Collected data
+++

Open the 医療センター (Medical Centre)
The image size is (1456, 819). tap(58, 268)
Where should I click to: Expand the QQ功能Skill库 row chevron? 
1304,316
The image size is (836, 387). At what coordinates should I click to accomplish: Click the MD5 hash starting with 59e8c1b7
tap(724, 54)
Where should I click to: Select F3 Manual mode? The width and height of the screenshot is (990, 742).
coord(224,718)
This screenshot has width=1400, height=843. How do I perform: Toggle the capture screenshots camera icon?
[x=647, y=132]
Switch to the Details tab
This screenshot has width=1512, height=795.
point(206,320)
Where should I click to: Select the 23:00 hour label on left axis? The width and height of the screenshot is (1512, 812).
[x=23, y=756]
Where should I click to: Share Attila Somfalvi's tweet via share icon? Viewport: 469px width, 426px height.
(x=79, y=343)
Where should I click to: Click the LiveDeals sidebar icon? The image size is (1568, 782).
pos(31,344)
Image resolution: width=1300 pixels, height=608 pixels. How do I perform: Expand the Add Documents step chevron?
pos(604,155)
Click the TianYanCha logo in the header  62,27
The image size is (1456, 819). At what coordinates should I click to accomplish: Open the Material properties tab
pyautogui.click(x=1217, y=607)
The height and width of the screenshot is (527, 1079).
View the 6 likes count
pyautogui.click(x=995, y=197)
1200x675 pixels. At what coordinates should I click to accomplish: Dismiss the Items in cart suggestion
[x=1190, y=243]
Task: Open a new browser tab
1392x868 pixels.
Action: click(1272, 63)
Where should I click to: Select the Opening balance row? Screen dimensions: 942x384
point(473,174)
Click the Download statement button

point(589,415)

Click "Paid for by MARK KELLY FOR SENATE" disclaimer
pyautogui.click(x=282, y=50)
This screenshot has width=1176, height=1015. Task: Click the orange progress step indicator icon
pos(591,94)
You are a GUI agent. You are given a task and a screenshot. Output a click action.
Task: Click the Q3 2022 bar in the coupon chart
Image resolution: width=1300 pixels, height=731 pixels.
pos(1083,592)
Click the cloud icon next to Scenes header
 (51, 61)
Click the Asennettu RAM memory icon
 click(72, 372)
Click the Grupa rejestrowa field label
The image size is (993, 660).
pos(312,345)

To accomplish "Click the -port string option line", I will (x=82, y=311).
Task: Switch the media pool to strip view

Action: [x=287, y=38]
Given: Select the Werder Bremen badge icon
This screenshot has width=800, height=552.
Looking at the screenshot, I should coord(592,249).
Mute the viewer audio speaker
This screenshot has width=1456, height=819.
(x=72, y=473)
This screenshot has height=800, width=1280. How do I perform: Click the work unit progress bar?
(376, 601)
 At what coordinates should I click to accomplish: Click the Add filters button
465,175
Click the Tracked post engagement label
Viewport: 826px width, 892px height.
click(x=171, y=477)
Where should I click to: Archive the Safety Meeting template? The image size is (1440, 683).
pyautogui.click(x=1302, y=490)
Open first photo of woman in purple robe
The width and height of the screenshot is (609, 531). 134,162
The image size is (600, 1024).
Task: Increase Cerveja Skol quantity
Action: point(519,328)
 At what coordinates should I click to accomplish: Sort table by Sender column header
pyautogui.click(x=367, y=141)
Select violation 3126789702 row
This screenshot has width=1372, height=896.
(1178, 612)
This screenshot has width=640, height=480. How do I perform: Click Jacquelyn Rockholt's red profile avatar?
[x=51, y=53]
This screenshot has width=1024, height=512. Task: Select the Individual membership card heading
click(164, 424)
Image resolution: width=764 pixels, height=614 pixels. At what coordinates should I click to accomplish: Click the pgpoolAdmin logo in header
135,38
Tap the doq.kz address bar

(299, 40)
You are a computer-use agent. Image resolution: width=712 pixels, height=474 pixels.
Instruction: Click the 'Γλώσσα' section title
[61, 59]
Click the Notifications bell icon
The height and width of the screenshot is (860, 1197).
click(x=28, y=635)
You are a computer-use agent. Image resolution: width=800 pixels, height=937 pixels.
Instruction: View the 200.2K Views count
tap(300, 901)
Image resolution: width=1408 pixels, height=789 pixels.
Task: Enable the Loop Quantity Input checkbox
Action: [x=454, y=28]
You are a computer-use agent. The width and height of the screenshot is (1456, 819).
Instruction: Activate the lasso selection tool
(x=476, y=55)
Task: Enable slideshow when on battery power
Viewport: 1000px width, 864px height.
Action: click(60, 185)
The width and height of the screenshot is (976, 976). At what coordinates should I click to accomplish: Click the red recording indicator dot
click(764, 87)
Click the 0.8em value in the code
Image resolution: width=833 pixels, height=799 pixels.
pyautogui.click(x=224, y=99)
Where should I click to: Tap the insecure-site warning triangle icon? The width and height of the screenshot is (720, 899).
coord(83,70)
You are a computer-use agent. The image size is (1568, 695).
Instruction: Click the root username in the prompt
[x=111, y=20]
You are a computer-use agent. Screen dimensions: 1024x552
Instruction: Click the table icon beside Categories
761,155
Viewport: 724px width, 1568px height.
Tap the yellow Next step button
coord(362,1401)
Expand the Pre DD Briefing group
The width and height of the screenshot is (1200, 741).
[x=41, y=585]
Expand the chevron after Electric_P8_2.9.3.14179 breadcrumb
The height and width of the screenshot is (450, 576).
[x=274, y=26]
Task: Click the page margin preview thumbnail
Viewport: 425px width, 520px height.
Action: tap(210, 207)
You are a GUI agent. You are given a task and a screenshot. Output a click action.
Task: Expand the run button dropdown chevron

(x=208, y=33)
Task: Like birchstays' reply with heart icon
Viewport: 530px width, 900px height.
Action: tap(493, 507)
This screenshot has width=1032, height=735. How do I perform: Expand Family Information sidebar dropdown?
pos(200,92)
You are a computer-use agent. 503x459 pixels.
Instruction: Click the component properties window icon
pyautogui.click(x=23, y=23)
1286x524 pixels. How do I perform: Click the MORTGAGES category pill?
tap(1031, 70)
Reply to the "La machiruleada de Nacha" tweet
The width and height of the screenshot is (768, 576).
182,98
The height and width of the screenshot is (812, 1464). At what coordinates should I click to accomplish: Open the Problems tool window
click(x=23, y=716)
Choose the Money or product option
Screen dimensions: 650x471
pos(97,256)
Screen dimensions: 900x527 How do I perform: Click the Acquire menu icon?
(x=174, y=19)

+++

**Exercise aim:** Reproduce all of the data above, line for line, with no changes.

**Result:**
Open the 医療センター (Medical Centre)
The image size is (1456, 819). tap(58, 268)
Where should I click to: Expand the QQ功能Skill库 row chevron? 
1304,316
The image size is (836, 387). At what coordinates should I click to accomplish: Click the MD5 hash starting with 59e8c1b7
tap(724, 54)
Where should I click to: Select F3 Manual mode? The width and height of the screenshot is (990, 742).
coord(224,718)
This screenshot has width=1400, height=843. How do I perform: Toggle the capture screenshots camera icon?
[x=647, y=132]
Switch to the Details tab
This screenshot has width=1512, height=795.
point(206,320)
Where should I click to: Select the 23:00 hour label on left axis? The width and height of the screenshot is (1512, 812).
[x=23, y=756]
Where should I click to: Share Attila Somfalvi's tweet via share icon? Viewport: 469px width, 426px height.
(x=79, y=343)
Where should I click to: Click the LiveDeals sidebar icon? The image size is (1568, 782).
pos(31,344)
Image resolution: width=1300 pixels, height=608 pixels. How do I perform: Expand the Add Documents step chevron?
pos(604,155)
Click the TianYanCha logo in the header  62,27
The image size is (1456, 819). At what coordinates should I click to accomplish: Open the Material properties tab
pyautogui.click(x=1217, y=607)
The height and width of the screenshot is (527, 1079).
View the 6 likes count
pyautogui.click(x=995, y=197)
1200x675 pixels. At what coordinates should I click to accomplish: Dismiss the Items in cart suggestion
[x=1190, y=243]
Task: Open a new browser tab
1392x868 pixels.
Action: click(1272, 63)
Where should I click to: Select the Opening balance row? Screen dimensions: 942x384
point(473,174)
Click the Download statement button

point(589,415)

Click "Paid for by MARK KELLY FOR SENATE" disclaimer
pyautogui.click(x=282, y=50)
This screenshot has width=1176, height=1015. Task: Click the orange progress step indicator icon
pos(591,94)
You are a GUI agent. You are given a task and a screenshot. Output a click action.
Task: Click the Q3 2022 bar in the coupon chart
Image resolution: width=1300 pixels, height=731 pixels.
pos(1083,592)
Click the cloud icon next to Scenes header
 (51, 61)
Click the Asennettu RAM memory icon
 click(72, 372)
Click the Grupa rejestrowa field label
The image size is (993, 660).
pos(312,345)

To accomplish "Click the -port string option line", I will (x=82, y=311).
Task: Switch the media pool to strip view

Action: [x=287, y=38]
Given: Select the Werder Bremen badge icon
This screenshot has width=800, height=552.
Looking at the screenshot, I should coord(592,249).
Mute the viewer audio speaker
This screenshot has width=1456, height=819.
(x=72, y=473)
This screenshot has height=800, width=1280. How do I perform: Click the work unit progress bar?
(376, 601)
 At what coordinates should I click to accomplish: Click the Add filters button
465,175
Click the Tracked post engagement label
Viewport: 826px width, 892px height.
click(x=171, y=477)
Where should I click to: Archive the Safety Meeting template? The image size is (1440, 683).
pyautogui.click(x=1302, y=490)
Open first photo of woman in purple robe
The width and height of the screenshot is (609, 531). 134,162
The image size is (600, 1024).
Task: Increase Cerveja Skol quantity
Action: point(519,328)
 At what coordinates should I click to accomplish: Sort table by Sender column header
pyautogui.click(x=367, y=141)
Select violation 3126789702 row
This screenshot has width=1372, height=896.
(1178, 612)
This screenshot has width=640, height=480. How do I perform: Click Jacquelyn Rockholt's red profile avatar?
[x=51, y=53]
This screenshot has width=1024, height=512. Task: Select the Individual membership card heading
click(164, 424)
Image resolution: width=764 pixels, height=614 pixels. At what coordinates should I click to accomplish: Click the pgpoolAdmin logo in header
135,38
Tap the doq.kz address bar

(299, 40)
You are a computer-use agent. Image resolution: width=712 pixels, height=474 pixels.
Instruction: Click the 'Γλώσσα' section title
[61, 59]
Click the Notifications bell icon
The height and width of the screenshot is (860, 1197).
click(x=28, y=635)
You are a computer-use agent. Image resolution: width=800 pixels, height=937 pixels.
Instruction: View the 200.2K Views count
tap(300, 901)
Image resolution: width=1408 pixels, height=789 pixels.
Task: Enable the Loop Quantity Input checkbox
Action: [x=454, y=28]
You are a computer-use agent. The width and height of the screenshot is (1456, 819).
Instruction: Activate the lasso selection tool
(x=476, y=55)
Task: Enable slideshow when on battery power
Viewport: 1000px width, 864px height.
Action: click(60, 185)
The width and height of the screenshot is (976, 976). At what coordinates should I click to accomplish: Click the red recording indicator dot
click(764, 87)
Click the 0.8em value in the code
Image resolution: width=833 pixels, height=799 pixels.
pyautogui.click(x=224, y=99)
Where should I click to: Tap the insecure-site warning triangle icon? The width and height of the screenshot is (720, 899).
coord(83,70)
You are a computer-use agent. The image size is (1568, 695).
Instruction: Click the root username in the prompt
[x=111, y=20]
You are a computer-use agent. Screen dimensions: 1024x552
Instruction: Click the table icon beside Categories
761,155
Viewport: 724px width, 1568px height.
Tap the yellow Next step button
coord(362,1401)
Expand the Pre DD Briefing group
The width and height of the screenshot is (1200, 741).
[x=41, y=585]
Expand the chevron after Electric_P8_2.9.3.14179 breadcrumb
The height and width of the screenshot is (450, 576).
[x=274, y=26]
Task: Click the page margin preview thumbnail
Viewport: 425px width, 520px height.
Action: tap(210, 207)
You are a GUI agent. You are given a task and a screenshot. Output a click action.
Task: Expand the run button dropdown chevron

(x=208, y=33)
Task: Like birchstays' reply with heart icon
Viewport: 530px width, 900px height.
Action: tap(493, 507)
This screenshot has width=1032, height=735. How do I perform: Expand Family Information sidebar dropdown?
pos(200,92)
You are a computer-use agent. 503x459 pixels.
Instruction: Click the component properties window icon
pyautogui.click(x=23, y=23)
1286x524 pixels. How do I perform: Click the MORTGAGES category pill?
tap(1031, 70)
Reply to the "La machiruleada de Nacha" tweet
The width and height of the screenshot is (768, 576).
182,98
The height and width of the screenshot is (812, 1464). At what coordinates should I click to accomplish: Open the Problems tool window
click(x=23, y=716)
Choose the Money or product option
Screen dimensions: 650x471
pos(97,256)
Screen dimensions: 900x527 How do I perform: Click the Acquire menu icon?
(x=174, y=19)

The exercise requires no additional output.